- **Exercise aim**
Please count the lines below that contain the string "agent", and reply with that number alone.
+ + +
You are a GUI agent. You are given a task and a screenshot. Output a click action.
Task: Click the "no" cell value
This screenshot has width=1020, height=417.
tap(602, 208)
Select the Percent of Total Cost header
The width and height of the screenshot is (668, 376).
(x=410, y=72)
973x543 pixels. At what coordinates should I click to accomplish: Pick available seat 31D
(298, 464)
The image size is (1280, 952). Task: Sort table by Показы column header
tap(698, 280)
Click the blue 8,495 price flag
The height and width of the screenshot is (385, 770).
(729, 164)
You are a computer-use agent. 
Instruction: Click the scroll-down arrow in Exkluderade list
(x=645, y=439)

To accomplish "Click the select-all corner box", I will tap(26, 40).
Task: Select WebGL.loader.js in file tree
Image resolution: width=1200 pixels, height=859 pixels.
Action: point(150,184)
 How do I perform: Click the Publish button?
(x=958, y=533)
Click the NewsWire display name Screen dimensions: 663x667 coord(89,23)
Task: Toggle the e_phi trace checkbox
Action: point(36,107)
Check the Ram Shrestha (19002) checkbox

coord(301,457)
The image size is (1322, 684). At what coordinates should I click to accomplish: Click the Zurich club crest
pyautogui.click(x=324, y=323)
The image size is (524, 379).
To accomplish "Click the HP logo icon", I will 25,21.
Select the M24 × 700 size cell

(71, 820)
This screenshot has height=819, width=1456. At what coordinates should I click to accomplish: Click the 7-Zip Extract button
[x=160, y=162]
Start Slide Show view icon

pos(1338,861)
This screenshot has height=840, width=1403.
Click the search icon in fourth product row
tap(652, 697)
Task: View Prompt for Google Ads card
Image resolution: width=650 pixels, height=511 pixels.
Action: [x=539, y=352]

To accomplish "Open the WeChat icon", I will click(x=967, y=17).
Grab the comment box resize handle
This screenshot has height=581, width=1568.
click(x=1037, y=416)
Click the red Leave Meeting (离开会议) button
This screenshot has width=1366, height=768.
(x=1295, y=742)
+ + +
- **Solution**
2